* _What needs to be done_
Transcribe, without any alteration, only the lines that begin at the line containing "Lochkreisdaten.de (54, 2485)" and run to the last line below.

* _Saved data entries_
##############################

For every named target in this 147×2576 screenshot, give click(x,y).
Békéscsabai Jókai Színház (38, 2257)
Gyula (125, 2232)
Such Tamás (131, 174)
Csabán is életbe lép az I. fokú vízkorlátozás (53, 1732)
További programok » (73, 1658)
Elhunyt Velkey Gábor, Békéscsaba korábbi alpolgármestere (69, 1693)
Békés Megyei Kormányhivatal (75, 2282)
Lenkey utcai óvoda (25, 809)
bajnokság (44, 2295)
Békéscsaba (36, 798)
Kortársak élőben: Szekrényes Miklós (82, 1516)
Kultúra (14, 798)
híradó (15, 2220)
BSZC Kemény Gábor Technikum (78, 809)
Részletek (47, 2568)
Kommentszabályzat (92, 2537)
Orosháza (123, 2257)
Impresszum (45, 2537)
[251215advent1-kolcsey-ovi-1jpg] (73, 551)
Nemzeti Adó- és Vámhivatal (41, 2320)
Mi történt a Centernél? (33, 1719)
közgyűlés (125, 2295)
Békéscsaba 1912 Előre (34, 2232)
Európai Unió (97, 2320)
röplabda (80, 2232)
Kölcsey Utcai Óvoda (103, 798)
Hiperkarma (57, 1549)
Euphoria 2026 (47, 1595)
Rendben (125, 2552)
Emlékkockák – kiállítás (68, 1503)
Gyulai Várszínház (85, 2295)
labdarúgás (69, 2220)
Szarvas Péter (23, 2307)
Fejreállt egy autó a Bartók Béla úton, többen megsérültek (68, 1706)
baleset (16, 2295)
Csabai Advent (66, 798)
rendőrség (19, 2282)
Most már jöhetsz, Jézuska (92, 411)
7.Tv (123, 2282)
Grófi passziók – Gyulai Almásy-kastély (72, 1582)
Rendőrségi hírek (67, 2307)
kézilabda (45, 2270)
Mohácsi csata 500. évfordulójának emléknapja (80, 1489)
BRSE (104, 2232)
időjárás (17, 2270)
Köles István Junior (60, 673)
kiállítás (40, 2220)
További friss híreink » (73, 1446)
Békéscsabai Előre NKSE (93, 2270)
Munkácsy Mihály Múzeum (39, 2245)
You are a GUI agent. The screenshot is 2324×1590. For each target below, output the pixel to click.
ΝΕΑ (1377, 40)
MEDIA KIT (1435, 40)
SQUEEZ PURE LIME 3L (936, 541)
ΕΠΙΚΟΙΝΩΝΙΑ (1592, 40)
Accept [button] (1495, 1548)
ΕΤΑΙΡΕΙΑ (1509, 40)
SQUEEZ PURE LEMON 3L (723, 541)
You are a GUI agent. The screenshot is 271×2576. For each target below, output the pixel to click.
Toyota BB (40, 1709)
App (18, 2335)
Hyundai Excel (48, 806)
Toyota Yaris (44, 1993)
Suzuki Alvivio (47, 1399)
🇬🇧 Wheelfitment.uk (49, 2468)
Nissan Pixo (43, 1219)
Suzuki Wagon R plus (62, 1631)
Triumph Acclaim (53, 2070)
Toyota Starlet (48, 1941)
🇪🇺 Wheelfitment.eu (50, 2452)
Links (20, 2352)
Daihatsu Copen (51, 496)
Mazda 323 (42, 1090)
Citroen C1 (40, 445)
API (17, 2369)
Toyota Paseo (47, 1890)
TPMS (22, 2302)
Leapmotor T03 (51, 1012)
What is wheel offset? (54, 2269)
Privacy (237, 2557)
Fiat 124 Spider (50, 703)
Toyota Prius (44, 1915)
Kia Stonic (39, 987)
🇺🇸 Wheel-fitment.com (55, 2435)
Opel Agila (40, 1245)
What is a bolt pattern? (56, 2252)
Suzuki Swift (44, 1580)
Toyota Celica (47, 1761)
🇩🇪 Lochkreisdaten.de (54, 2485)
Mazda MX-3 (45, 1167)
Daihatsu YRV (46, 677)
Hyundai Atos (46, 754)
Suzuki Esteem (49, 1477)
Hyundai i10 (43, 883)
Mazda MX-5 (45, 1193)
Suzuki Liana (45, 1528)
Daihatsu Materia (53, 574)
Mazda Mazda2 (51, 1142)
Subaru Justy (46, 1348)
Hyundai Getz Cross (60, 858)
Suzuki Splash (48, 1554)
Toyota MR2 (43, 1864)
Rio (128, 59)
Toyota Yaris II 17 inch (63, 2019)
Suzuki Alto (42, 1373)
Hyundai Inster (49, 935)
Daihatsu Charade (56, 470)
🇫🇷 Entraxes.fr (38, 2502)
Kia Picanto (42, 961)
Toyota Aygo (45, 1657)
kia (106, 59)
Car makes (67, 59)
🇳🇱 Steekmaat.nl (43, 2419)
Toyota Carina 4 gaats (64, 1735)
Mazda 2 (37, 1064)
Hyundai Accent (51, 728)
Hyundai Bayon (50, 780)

##############################

* _Problem solution_
🇩🇪 Lochkreisdaten.de (54, 2485)
Mazda MX-3 (45, 1167)
Daihatsu YRV (46, 677)
Hyundai Atos (46, 754)
Suzuki Esteem (49, 1477)
Hyundai i10 (43, 883)
Mazda MX-5 (45, 1193)
Suzuki Liana (45, 1528)
Daihatsu Materia (53, 574)
Mazda Mazda2 (51, 1142)
Subaru Justy (46, 1348)
Hyundai Getz Cross (60, 858)
Suzuki Splash (48, 1554)
Toyota MR2 (43, 1864)
Rio (128, 59)
Toyota Yaris II 17 inch (63, 2019)
Suzuki Alto (42, 1373)
Hyundai Inster (49, 935)
Daihatsu Charade (56, 470)
🇫🇷 Entraxes.fr (38, 2502)
Kia Picanto (42, 961)
Toyota Aygo (45, 1657)
kia (106, 59)
Car makes (67, 59)
🇳🇱 Steekmaat.nl (43, 2419)
Toyota Carina 4 gaats (64, 1735)
Mazda 2 (37, 1064)
Hyundai Accent (51, 728)
Hyundai Bayon (50, 780)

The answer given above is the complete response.